→ **Information supplied**
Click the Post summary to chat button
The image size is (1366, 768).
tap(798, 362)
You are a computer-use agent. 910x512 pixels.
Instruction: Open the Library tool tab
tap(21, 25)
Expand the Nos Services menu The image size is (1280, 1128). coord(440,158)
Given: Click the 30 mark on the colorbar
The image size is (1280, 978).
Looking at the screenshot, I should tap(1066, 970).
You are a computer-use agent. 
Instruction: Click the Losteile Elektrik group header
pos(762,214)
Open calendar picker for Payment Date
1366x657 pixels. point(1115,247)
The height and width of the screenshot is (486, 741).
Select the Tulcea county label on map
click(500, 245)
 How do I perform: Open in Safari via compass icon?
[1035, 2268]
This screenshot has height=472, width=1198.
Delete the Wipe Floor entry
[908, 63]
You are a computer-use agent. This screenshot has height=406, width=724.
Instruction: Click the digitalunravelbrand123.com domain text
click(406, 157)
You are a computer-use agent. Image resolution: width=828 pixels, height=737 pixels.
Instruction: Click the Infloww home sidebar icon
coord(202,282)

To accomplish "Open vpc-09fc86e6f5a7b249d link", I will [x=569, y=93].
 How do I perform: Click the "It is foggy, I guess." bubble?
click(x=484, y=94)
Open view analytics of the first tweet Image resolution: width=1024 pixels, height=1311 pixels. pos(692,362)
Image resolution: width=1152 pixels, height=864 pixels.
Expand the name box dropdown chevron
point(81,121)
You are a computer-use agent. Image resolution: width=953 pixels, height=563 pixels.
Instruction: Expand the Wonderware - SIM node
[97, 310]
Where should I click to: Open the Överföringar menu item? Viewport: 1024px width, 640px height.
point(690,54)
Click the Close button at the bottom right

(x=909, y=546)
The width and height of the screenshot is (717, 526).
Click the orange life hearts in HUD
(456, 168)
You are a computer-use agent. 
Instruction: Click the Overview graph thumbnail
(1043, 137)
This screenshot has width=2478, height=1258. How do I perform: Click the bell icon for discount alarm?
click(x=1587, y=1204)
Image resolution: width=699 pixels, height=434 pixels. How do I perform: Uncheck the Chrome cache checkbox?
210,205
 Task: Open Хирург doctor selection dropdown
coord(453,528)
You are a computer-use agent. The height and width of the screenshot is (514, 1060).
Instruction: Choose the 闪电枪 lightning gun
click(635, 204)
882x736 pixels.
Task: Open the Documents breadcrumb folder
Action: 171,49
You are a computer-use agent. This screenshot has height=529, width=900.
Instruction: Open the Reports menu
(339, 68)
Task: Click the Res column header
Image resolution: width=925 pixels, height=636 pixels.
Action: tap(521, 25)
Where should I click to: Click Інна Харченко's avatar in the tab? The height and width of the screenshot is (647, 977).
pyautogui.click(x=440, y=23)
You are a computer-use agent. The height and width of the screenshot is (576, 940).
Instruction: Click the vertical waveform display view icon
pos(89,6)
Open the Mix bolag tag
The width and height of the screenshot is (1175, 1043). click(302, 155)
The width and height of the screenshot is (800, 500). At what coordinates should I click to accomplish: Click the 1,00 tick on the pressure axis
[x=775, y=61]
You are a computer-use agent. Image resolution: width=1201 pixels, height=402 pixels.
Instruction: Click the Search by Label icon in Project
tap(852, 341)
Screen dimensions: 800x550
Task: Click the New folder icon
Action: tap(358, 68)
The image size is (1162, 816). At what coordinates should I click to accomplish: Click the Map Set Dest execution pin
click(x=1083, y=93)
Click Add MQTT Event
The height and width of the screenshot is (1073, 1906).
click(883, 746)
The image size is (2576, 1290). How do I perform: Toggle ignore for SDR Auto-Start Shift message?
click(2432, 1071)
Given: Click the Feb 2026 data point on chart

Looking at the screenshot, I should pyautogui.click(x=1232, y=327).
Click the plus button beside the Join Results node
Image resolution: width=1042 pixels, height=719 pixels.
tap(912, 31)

→ **Exercise instructions**
Restate the records above in full, keeping each line exactly as it stands.

→ **Response area**
Click the Post summary to chat button
The image size is (1366, 768).
tap(798, 362)
You are a computer-use agent. 910x512 pixels.
Instruction: Open the Library tool tab
tap(21, 25)
Expand the Nos Services menu The image size is (1280, 1128). coord(440,158)
Given: Click the 30 mark on the colorbar
The image size is (1280, 978).
Looking at the screenshot, I should tap(1066, 970).
You are a computer-use agent. 
Instruction: Click the Losteile Elektrik group header
pos(762,214)
Open calendar picker for Payment Date
1366x657 pixels. point(1115,247)
The height and width of the screenshot is (486, 741).
Select the Tulcea county label on map
click(500, 245)
 How do I perform: Open in Safari via compass icon?
[1035, 2268]
This screenshot has height=472, width=1198.
Delete the Wipe Floor entry
[908, 63]
You are a computer-use agent. This screenshot has height=406, width=724.
Instruction: Click the digitalunravelbrand123.com domain text
click(406, 157)
You are a computer-use agent. Image resolution: width=828 pixels, height=737 pixels.
Instruction: Click the Infloww home sidebar icon
coord(202,282)

To accomplish "Open vpc-09fc86e6f5a7b249d link", I will [x=569, y=93].
 How do I perform: Click the "It is foggy, I guess." bubble?
click(x=484, y=94)
Open view analytics of the first tweet Image resolution: width=1024 pixels, height=1311 pixels. pos(692,362)
Image resolution: width=1152 pixels, height=864 pixels.
Expand the name box dropdown chevron
point(81,121)
You are a computer-use agent. Image resolution: width=953 pixels, height=563 pixels.
Instruction: Expand the Wonderware - SIM node
[97, 310]
Where should I click to: Open the Överföringar menu item? Viewport: 1024px width, 640px height.
point(690,54)
Click the Close button at the bottom right

(x=909, y=546)
The width and height of the screenshot is (717, 526).
Click the orange life hearts in HUD
(456, 168)
You are a computer-use agent. 
Instruction: Click the Overview graph thumbnail
(1043, 137)
This screenshot has width=2478, height=1258. How do I perform: Click the bell icon for discount alarm?
click(x=1587, y=1204)
Image resolution: width=699 pixels, height=434 pixels. How do I perform: Uncheck the Chrome cache checkbox?
210,205
 Task: Open Хирург doctor selection dropdown
coord(453,528)
You are a computer-use agent. The height and width of the screenshot is (514, 1060).
Instruction: Choose the 闪电枪 lightning gun
click(635, 204)
882x736 pixels.
Task: Open the Documents breadcrumb folder
Action: 171,49
You are a computer-use agent. This screenshot has height=529, width=900.
Instruction: Open the Reports menu
(339, 68)
Task: Click the Res column header
Image resolution: width=925 pixels, height=636 pixels.
Action: tap(521, 25)
Where should I click to: Click Інна Харченко's avatar in the tab? The height and width of the screenshot is (647, 977).
pyautogui.click(x=440, y=23)
You are a computer-use agent. The height and width of the screenshot is (576, 940).
Instruction: Click the vertical waveform display view icon
pos(89,6)
Open the Mix bolag tag
The width and height of the screenshot is (1175, 1043). click(302, 155)
The width and height of the screenshot is (800, 500). At what coordinates should I click to accomplish: Click the 1,00 tick on the pressure axis
[x=775, y=61]
You are a computer-use agent. Image resolution: width=1201 pixels, height=402 pixels.
Instruction: Click the Search by Label icon in Project
tap(852, 341)
Screen dimensions: 800x550
Task: Click the New folder icon
Action: tap(358, 68)
The image size is (1162, 816). At what coordinates should I click to accomplish: Click the Map Set Dest execution pin
click(x=1083, y=93)
Click Add MQTT Event
The height and width of the screenshot is (1073, 1906).
click(883, 746)
The image size is (2576, 1290). How do I perform: Toggle ignore for SDR Auto-Start Shift message?
click(2432, 1071)
Given: Click the Feb 2026 data point on chart

Looking at the screenshot, I should pyautogui.click(x=1232, y=327).
Click the plus button beside the Join Results node
Image resolution: width=1042 pixels, height=719 pixels.
tap(912, 31)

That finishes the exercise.